Demo Library: category tabs, featured video, supporting resource thumbnails, and a service selection panel that seeds the workflow builder.

Feature 02

Guided Workflow Builder

A five-step wizard for evaluators who are new to the platform. Each step is a single decision: trigger type, service selection, configuration, outcome routing, or review, with a live workflow preview panel on the right that updates as they progress. Navigation is explicit: Back and Continue buttons prevent accidental state loss. The workflow preview links through to the Advanced Builder if they want to go deeper.
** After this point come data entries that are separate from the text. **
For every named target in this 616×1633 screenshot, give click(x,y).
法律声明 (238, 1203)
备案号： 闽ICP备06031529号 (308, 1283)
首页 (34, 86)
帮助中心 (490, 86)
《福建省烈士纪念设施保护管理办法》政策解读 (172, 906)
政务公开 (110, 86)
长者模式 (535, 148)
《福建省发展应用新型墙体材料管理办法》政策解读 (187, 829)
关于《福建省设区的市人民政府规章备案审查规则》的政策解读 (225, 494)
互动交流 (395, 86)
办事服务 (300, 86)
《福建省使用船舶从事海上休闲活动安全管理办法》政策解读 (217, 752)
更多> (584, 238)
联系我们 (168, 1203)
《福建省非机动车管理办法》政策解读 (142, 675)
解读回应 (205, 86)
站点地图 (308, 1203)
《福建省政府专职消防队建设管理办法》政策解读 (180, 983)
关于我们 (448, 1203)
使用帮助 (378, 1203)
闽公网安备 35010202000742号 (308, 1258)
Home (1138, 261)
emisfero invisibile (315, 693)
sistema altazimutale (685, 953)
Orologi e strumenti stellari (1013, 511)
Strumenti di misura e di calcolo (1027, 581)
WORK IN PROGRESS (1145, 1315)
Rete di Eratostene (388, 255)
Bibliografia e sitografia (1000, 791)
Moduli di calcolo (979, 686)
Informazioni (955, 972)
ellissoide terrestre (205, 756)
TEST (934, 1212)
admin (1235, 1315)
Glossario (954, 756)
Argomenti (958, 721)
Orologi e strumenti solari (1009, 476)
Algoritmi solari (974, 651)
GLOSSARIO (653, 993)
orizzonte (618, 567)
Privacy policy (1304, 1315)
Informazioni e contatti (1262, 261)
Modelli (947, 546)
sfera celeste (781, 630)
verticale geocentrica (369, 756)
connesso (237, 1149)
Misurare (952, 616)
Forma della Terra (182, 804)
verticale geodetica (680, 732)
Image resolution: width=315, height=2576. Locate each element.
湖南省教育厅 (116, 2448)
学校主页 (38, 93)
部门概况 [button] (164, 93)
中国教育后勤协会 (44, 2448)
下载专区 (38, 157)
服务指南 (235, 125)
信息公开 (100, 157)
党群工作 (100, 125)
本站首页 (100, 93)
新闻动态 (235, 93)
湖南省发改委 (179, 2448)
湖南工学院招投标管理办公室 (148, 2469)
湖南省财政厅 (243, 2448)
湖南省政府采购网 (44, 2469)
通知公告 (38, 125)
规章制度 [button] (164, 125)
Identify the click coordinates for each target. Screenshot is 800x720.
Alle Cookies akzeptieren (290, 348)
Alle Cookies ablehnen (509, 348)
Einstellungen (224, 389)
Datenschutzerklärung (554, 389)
VerifyHQ — Guided Workflow Builder

Guided Builder: step indicator, trigger selection cards, live workflow preview, and explicit Back/Continue navigation.

Feature 03

Advanced Workflow Builder

A canvas-based builder for integrators who need to model real pipeline logic. Service blocks (Income, Employment, Identity, Fraud, Assets, Documents) and workflow primitives (Condition, Loop, Parallel, Delay, Webhook) live in a categorised sidebar. The canvas supports zoom, reset, and incremental saves. Power users can build multi-step flows without leaving the demo environment.

VerifyHQ — Advanced Workflow Builder

Advanced Builder: service and workflow block sidebar, drag-to-canvas, zoom controls, and a Save Workflow CTA that captures intent.

Feature 04

Demo Analytics & Lead Intelligence

The internal view for the sales team. Five summary cards (Total Views, Viewers, View Time, Avg Time, Top Product) sit above an engagement trend chart. Feature Importance shows which product capabilities prospects rated as critical, ranked by percentage and tagged High, Medium, or Low demand. The lead report table links individual viewer details to the specific demos they watched and the features they flagged as important.

VerifyHQ — Demo Analytics

Demo Analytics: engagement stats, trend chart, feature importance ranking, top demos bar chart, and a per-viewer lead report with exportable data.

From demo tool to product intelligence layer

The lead report gave the sales team their first structured signal about prospect intent. The next iteration would connect feature importance ratings back to the workflow builder, pre-selecting the services a prospect had flagged as critical when they enter the builder from the demo page.

Longer term, the analytics layer could inform product prioritisation directly: if 80% of viewers consistently rate Income as the highest-importance feature, that data belongs in front of the product team as much as the sales team.